One significant question pertaining to the occurrence of chalcophile elements in the mafic rocks (dikes and lavas) of ophiolites is what parameters and processes control their distribution in ophiolites with different magmatic and tectonic origins. In this study, we have examined and analyzed published data on Cu, Zn, Pb and Ga distributions in basaltic lithologies of dike complexes and lava sequences of Phanerozoic and Proterozoic ophiolites, and Archean greenstone belts that are interpreted as ophiolites with varying ages, internal structures, and tectonic origins, as well as their upper mantle peridotite sources. Here, we compare and discuss the distribution of these elements in the investigated ophiolites exposed in different orogenic belts within the framework of our recent ophiolite classification (Dilek and Furnes, 2011, Dilek and Furnes, 2014, Furnes et al., 2014, Furnes et al., 2020). We have sub-grouped and examined compositionally identified ophiolitic subunits with discrete geochemical affinities (i.e., alkali basalts, mid-ocean-ridge basalts, island arc tholeiites and boninites) in terms of their elemental patterns (in histogram distribution), and then we have modelled partial melting and fractional crystallization trends of their magmas.

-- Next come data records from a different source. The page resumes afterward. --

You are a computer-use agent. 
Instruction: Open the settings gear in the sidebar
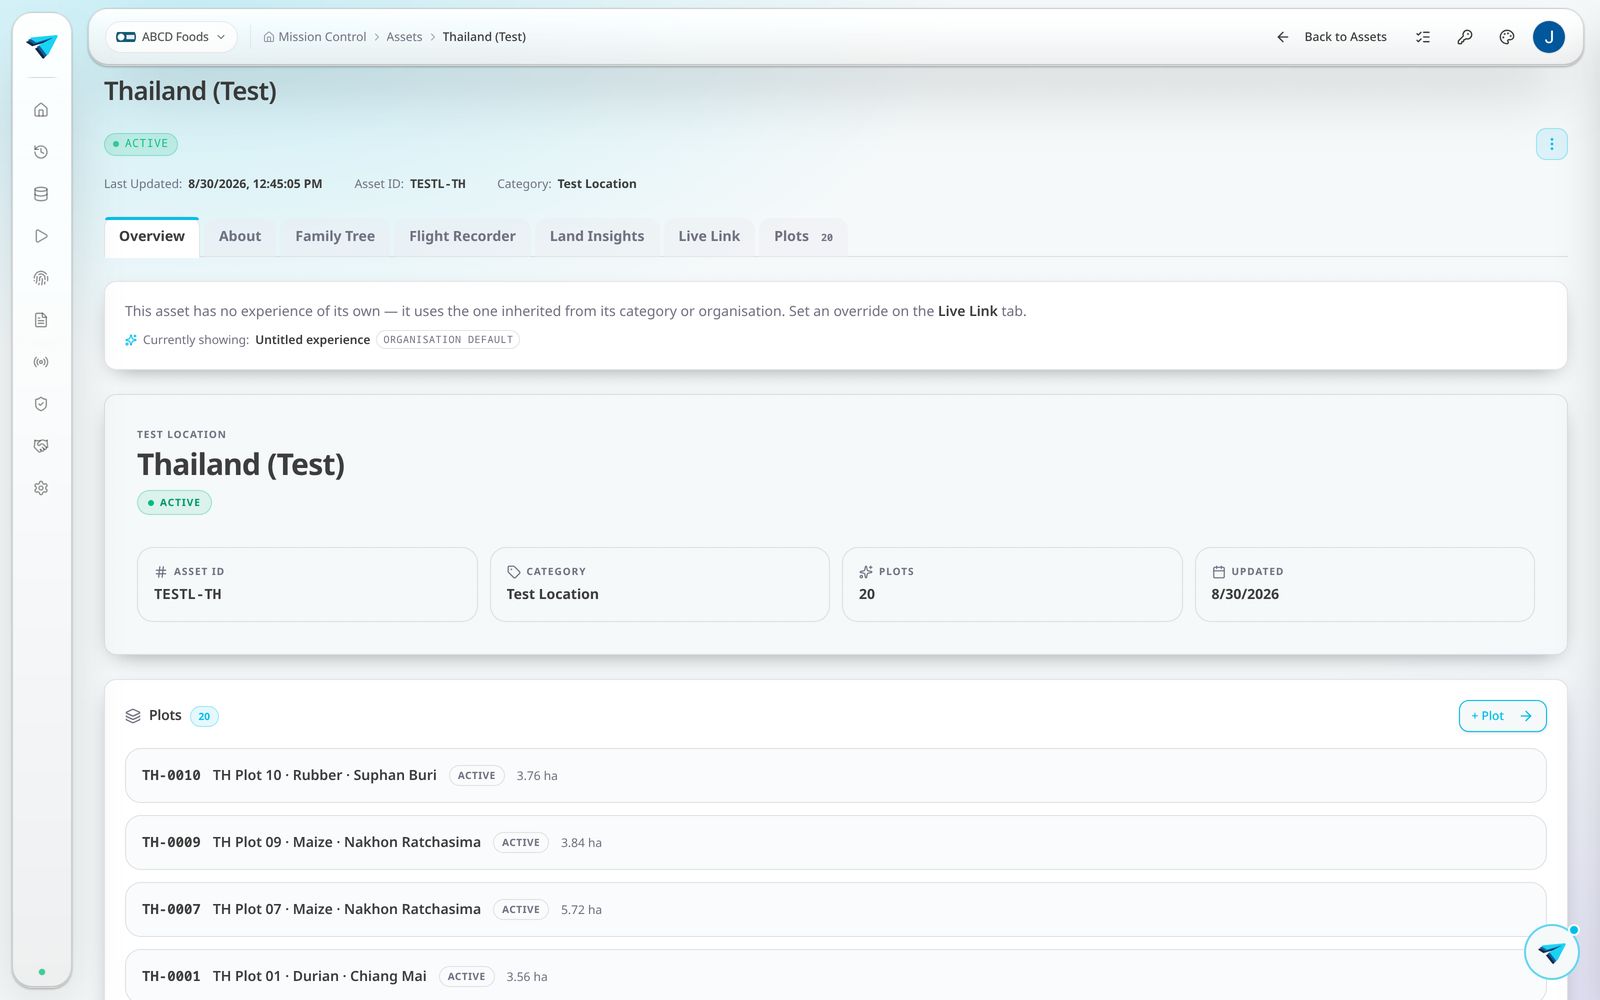pyautogui.click(x=41, y=488)
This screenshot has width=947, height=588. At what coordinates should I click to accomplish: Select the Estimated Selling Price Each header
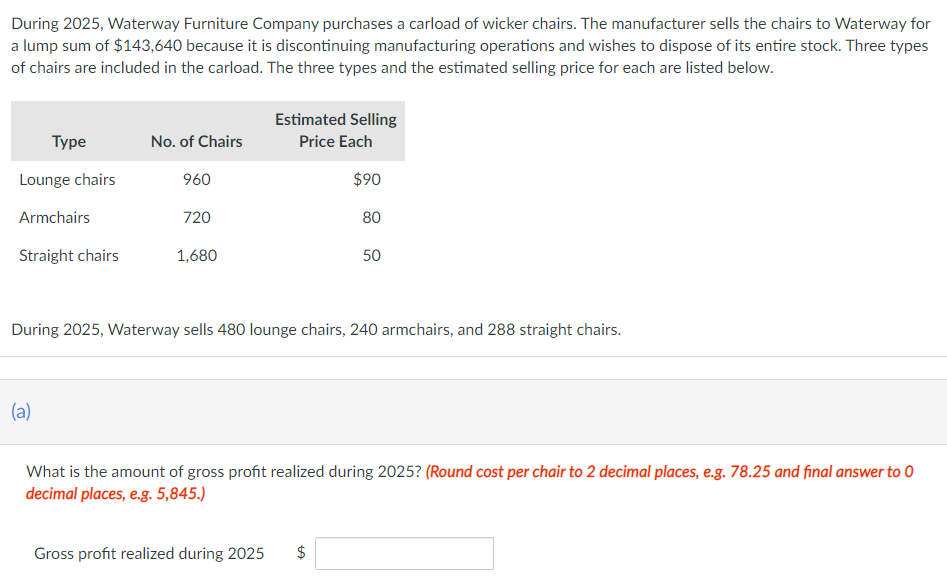click(x=336, y=130)
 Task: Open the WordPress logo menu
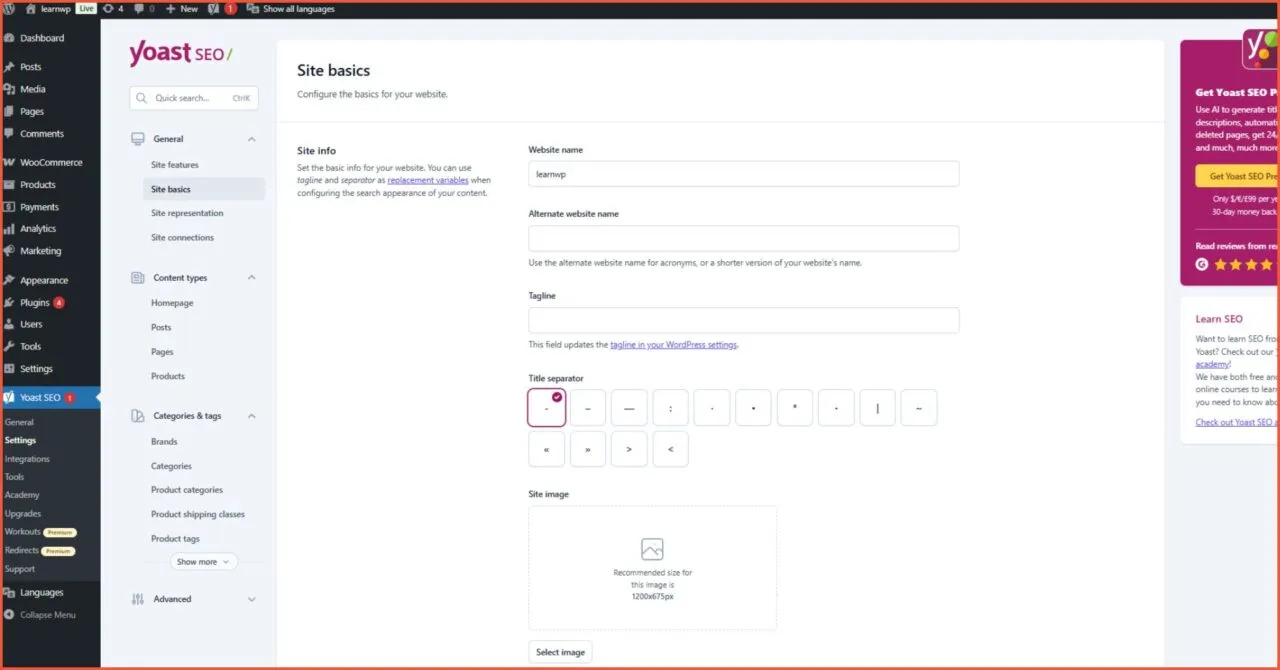click(9, 9)
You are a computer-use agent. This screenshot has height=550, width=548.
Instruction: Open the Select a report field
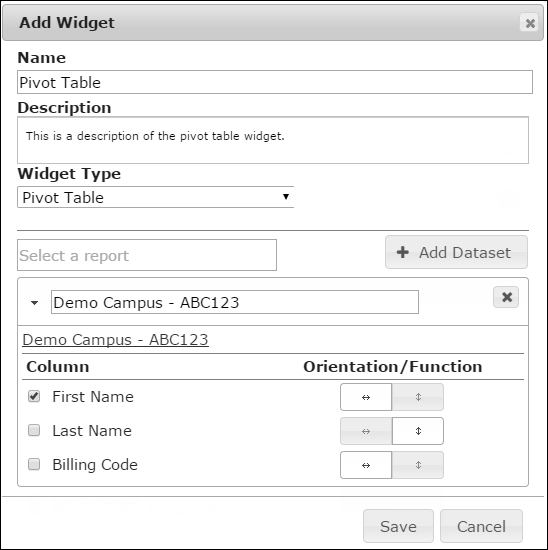(x=147, y=255)
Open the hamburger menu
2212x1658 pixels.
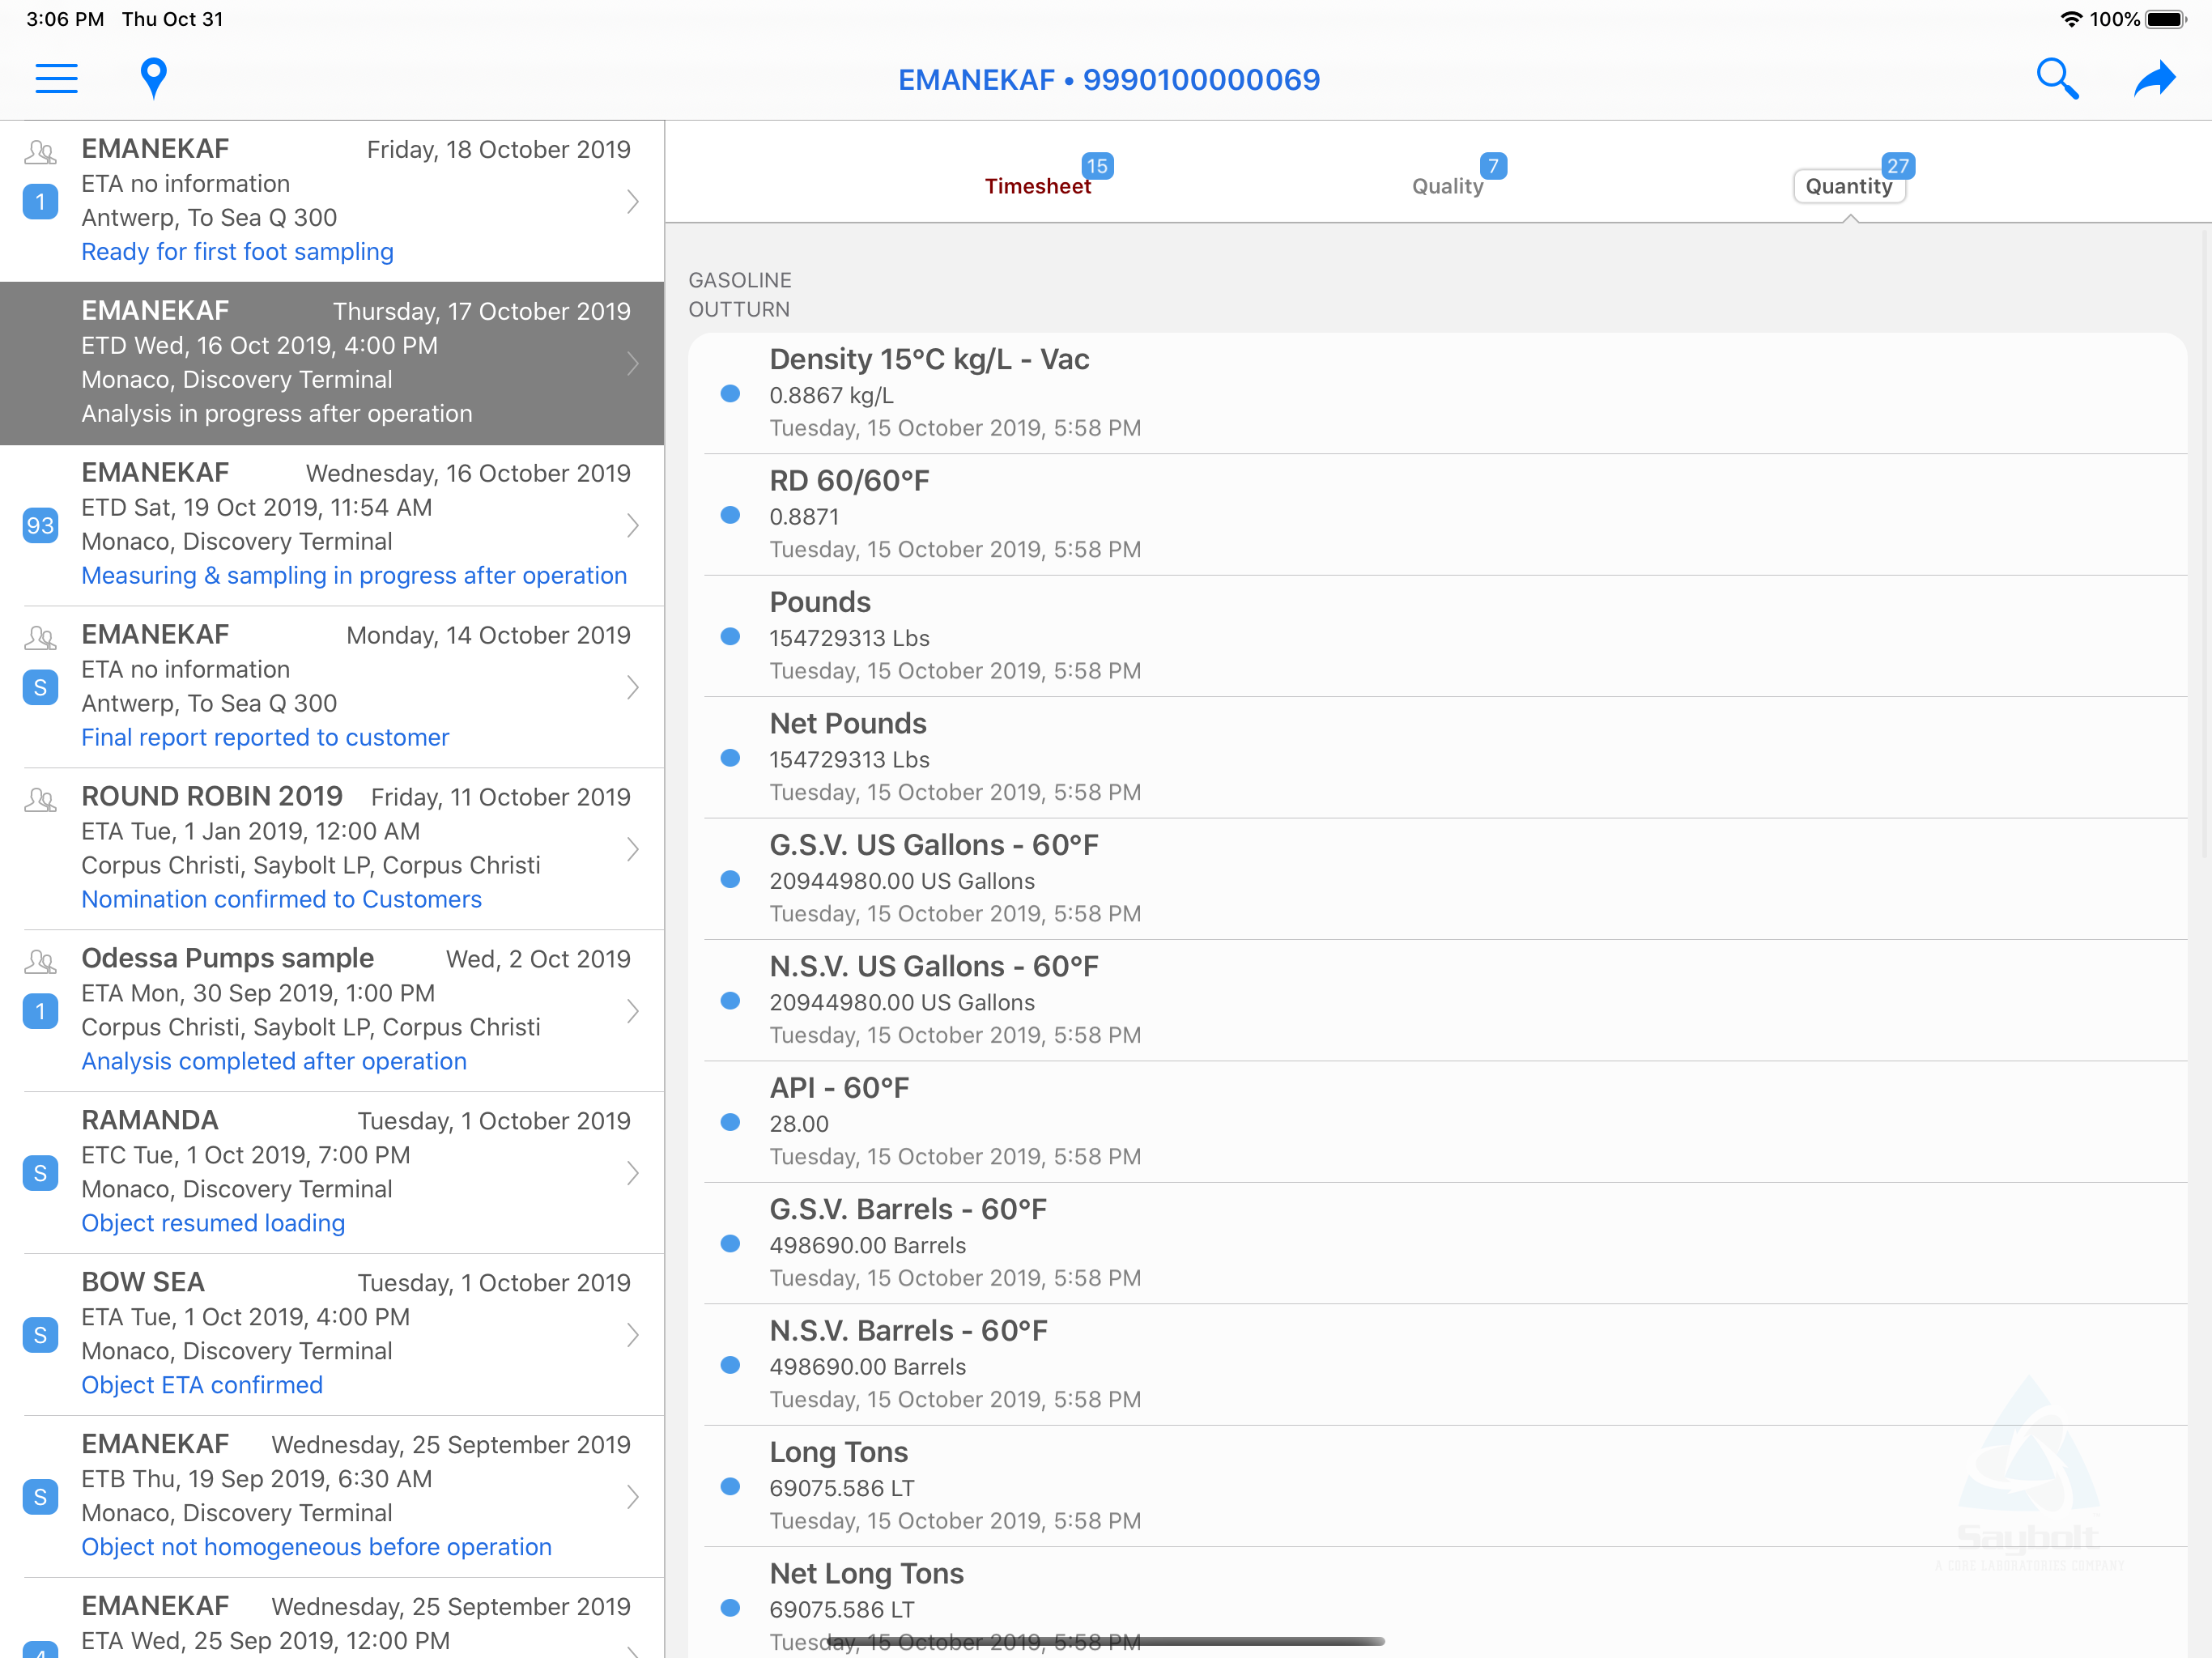56,79
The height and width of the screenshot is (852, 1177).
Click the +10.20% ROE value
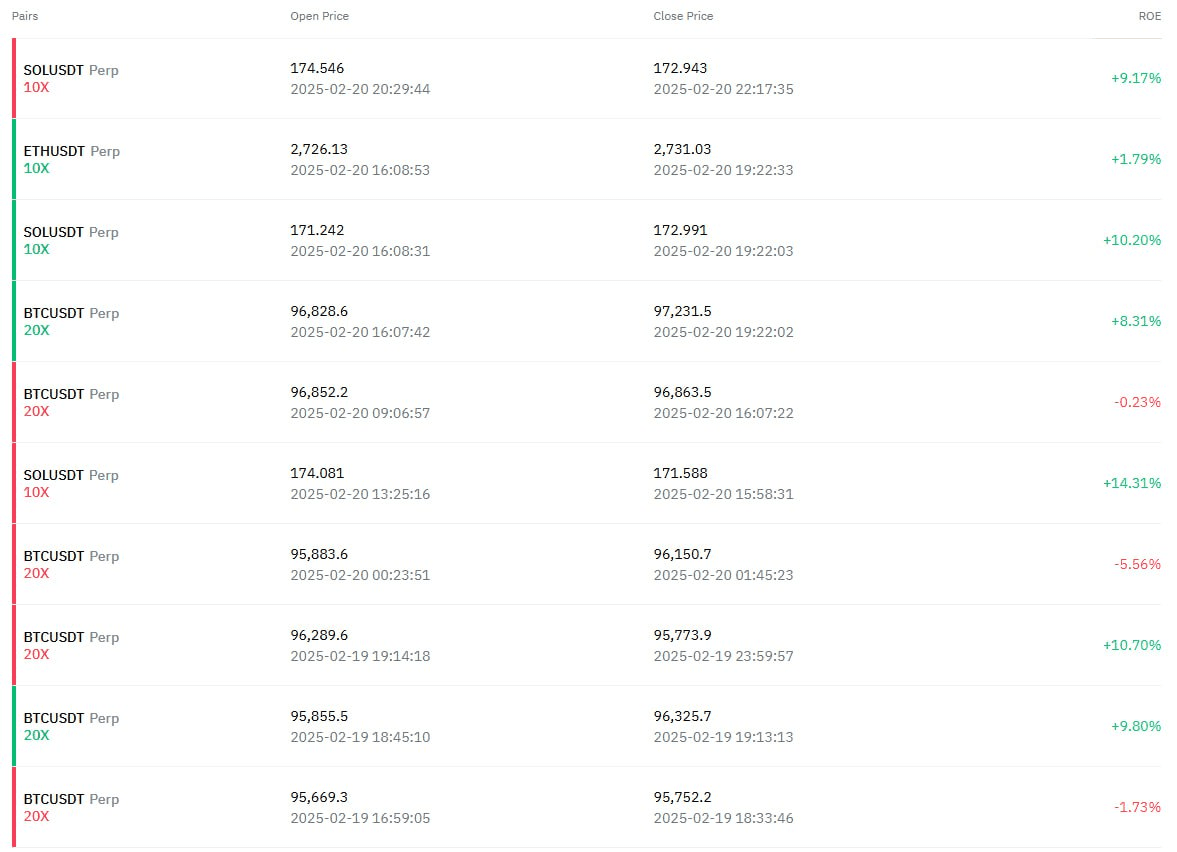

The chalcophile element behaviour in ophiolitic rocks is not a new topic. However, two aspects of our approach in this paper are new and fundamentally important: (1) this is the first comprehensive synthesis of the extant data on the chalcophile element distribution patterns in upper crustal rocks of the global ophiolite inventory; and (2) these emerging patterns tell us more about the petrogenesis, particularly the mantle melt sources and melt evolution trends of different ophiolite types in comparison to those of the modern oceanic crust. These two aspects of our paper provide global–scale perspectives, which should be appealing to petrologists, geochemists and geophysicists working not only on ophiolites, but also on modern oceanic crust and mantle evolution through time. We consider these aspects of our paper a major contribution to the ophiolite concept. In order to understand how the distribution of chalcophile elements in ophiolites compares with rock sequences of comparable geochemical affinities in in-situ oceanic environments, we have done petrogenetic modelling to decipher the mode of their occurrences in both ancient and modern oceanic lithosphere. Therefore, our results also provide significant insights about how different tectonic settings of oceanic crust formation and the related petrological and geochemical processes potentially affect chalcophile element distribution patterns and hence mineralization and ore forming processes in oceanic crust.